Noticing things: what artists do

“Recently a friend told me about a child she encountered in an education programme she was working on at Whitechapel Art Gallery. At the beginning of the project she asked the children, “What do you think a contemporary artist does?” And this particular child rather precociously put her hand up and said, “They sit around in Starbucks and eat organic salad.” And I imagine that is a pretty accurate assessment of many artists’ behaviour in the fashionable parts of the city. At the end of the course, after they had spent some time looking at what contemporary artists did, my friend asked them, “What do you now think a contemporary artist does?” And the same child said, “They notice things.” And I thought, wow, that’s a really short, succinct definition of what an artist does. My job is to notice things that other people don’t notice.”
Grayson Perry (2014) Playing to the Gallery. Penguin. p116

I’ve just finished reading “Playing to the Gallery” by Grayson Perry. It’s a lovely read and is absolutely perfect as a ‘plane book’: the kind of book that is interesting and entertaining enough to hold your attention during strong turbulence, but short enough that you can read it in a couple of hours and give it to a friend who also has a flight coming up. I love this sort of book because I find that so many books these days are just too long. At 135 pages this is the sort of book you can read once and then almost immediately read again to make sure you remember all the good bits for later when you want to tell someone about it.

There were lots of things in the book that made me think, made me laugh and made me nod in agreement. The section I’ve quoted above about what contemporary artists do was a bit I liked so much that I bookmarked it so I could come back and think about it some more. What struck me personally about the statement “They notice things” is that this is something people have said about me since I was a child.

My mum has said for as long as I can remember, “Oh, Mary notices all these things that I never even see.” This is particularly tied to my ability to find four leaf clovers everywhere as they seem to jump out at me as being the ‘wrong pattern’. (It freaks people out a bit to be honest).

My partner, Dan, thinks I’m hilarious because he imagines I just wander the streets pondering life and getting engrossed in noticing things while being oblivious to where I’m supposed to be going. He calls this ‘Puffining’ because he thinks I resemble a thoughtful puffin, especially when I wear my backpack on the bus; “What were you doing outside? Just puffining around I bet!”

I’ve discovered that even as a contractor I notice far more about the physical aspects of the office environment than the people who work there full time, so when I ask them questions about things I invariably get the answer, “Oh, I don’t know… I never noticed that.”

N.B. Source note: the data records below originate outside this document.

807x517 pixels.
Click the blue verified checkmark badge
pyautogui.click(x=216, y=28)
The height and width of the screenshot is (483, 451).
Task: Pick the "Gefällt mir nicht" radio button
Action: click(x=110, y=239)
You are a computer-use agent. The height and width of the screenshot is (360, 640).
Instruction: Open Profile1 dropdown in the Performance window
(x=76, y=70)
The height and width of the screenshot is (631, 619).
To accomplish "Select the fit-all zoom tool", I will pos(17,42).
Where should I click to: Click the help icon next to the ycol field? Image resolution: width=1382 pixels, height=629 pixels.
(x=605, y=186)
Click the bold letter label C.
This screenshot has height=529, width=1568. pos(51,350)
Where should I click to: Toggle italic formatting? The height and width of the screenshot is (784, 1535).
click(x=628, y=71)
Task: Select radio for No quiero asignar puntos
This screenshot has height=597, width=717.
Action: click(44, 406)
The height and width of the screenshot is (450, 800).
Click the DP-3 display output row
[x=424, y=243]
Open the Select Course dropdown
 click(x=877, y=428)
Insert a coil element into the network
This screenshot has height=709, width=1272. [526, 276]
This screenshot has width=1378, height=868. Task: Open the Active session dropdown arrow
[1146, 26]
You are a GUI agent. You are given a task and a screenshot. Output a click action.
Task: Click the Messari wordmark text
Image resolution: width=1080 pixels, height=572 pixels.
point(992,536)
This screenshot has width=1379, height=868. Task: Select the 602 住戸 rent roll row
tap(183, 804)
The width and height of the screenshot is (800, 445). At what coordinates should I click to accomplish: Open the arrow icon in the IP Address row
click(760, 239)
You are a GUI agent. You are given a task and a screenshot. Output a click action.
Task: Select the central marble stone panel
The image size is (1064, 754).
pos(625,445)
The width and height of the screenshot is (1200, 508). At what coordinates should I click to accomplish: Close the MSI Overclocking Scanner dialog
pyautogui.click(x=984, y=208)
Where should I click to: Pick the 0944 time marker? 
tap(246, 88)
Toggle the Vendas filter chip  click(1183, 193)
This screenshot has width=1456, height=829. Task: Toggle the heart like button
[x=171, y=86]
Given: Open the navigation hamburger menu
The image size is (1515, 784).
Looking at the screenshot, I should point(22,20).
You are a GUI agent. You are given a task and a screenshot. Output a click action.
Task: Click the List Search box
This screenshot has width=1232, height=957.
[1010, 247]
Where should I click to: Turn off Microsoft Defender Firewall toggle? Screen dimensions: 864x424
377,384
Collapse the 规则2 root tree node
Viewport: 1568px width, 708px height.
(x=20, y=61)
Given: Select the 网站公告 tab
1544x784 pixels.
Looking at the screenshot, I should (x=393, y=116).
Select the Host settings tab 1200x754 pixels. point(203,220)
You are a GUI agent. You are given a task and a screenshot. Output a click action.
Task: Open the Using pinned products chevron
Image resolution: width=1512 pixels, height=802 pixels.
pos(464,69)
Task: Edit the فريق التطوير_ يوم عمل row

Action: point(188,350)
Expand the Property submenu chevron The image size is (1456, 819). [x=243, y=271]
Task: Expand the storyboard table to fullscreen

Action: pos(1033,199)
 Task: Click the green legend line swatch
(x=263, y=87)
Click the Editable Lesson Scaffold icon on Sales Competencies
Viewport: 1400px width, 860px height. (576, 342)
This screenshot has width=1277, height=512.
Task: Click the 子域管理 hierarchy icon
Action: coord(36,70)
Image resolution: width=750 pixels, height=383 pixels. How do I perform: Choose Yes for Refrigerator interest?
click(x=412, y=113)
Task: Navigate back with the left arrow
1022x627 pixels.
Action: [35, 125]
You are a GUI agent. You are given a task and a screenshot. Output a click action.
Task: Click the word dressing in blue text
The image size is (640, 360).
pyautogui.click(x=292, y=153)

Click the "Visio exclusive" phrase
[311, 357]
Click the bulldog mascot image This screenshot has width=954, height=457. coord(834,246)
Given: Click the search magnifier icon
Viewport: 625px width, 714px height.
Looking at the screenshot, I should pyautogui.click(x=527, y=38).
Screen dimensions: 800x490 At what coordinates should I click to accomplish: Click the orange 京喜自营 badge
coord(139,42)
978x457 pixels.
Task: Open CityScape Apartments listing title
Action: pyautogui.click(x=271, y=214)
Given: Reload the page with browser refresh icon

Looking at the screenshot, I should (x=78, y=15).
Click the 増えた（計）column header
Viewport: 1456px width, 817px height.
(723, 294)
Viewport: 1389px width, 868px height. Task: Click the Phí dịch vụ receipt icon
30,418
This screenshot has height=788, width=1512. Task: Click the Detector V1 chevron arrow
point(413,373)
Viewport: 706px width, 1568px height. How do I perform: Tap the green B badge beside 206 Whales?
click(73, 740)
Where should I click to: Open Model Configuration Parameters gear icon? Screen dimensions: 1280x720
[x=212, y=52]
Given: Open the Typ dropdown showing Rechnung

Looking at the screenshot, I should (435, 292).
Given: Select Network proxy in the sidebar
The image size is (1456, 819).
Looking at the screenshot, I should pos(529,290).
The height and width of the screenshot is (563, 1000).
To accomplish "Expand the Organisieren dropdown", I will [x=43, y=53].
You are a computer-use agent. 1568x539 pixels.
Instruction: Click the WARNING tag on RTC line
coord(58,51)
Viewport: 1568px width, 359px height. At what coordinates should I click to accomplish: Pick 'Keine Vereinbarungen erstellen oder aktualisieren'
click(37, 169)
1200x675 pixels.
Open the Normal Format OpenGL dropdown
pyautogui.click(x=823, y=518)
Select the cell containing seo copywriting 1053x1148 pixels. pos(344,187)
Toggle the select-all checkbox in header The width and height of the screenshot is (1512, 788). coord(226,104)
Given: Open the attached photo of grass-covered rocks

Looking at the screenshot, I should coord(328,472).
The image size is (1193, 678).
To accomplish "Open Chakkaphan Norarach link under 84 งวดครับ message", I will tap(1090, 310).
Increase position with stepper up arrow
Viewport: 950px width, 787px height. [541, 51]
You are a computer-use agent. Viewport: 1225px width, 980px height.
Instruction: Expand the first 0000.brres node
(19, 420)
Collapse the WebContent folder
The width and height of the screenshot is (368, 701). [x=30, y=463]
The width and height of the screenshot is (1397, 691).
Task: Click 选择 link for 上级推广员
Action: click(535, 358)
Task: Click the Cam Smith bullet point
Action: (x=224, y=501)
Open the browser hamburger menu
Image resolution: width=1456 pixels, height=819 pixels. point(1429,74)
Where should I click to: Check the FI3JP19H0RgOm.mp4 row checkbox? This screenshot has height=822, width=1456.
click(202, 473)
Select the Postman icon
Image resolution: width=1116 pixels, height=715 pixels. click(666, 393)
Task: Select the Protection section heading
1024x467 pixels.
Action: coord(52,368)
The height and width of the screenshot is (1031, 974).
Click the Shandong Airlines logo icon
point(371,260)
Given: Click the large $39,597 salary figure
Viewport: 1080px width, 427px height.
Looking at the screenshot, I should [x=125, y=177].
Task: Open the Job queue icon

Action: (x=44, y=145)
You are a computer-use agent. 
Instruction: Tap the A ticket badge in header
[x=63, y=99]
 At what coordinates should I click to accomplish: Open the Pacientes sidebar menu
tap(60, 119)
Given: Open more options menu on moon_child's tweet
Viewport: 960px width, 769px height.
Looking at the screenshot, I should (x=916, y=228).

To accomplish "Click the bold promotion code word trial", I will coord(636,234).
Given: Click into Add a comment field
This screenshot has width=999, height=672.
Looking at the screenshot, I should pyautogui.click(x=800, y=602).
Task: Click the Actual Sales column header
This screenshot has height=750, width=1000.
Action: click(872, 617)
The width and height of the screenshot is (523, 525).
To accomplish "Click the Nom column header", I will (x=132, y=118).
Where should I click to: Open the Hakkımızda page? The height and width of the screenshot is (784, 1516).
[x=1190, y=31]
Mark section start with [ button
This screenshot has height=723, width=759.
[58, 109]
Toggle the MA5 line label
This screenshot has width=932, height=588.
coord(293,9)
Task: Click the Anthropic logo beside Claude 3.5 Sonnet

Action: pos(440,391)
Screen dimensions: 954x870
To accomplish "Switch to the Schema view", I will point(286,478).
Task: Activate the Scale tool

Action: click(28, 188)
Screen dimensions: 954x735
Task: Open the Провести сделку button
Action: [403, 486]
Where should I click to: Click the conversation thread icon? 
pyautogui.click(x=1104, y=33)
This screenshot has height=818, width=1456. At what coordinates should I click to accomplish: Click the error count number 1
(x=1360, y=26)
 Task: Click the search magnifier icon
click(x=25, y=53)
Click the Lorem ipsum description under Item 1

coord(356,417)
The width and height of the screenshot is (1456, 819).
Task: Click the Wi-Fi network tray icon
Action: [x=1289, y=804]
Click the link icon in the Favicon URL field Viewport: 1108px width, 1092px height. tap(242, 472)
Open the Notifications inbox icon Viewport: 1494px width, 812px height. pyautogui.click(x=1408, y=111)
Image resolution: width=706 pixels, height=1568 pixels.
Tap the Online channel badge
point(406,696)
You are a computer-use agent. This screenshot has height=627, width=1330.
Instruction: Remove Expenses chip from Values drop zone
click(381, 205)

I always thought this was just a quirk of my personality, but now I’m coming to realise that this is what it is to be a contemporary artist. We all do this – wandering around noticing things and annoying other people. Grayson Perry has made me feel that my noticing ability is actually a boon to my art practice and not just something that my family thinks is amusing. As he said above: my job is to notice things that other people don’t notice!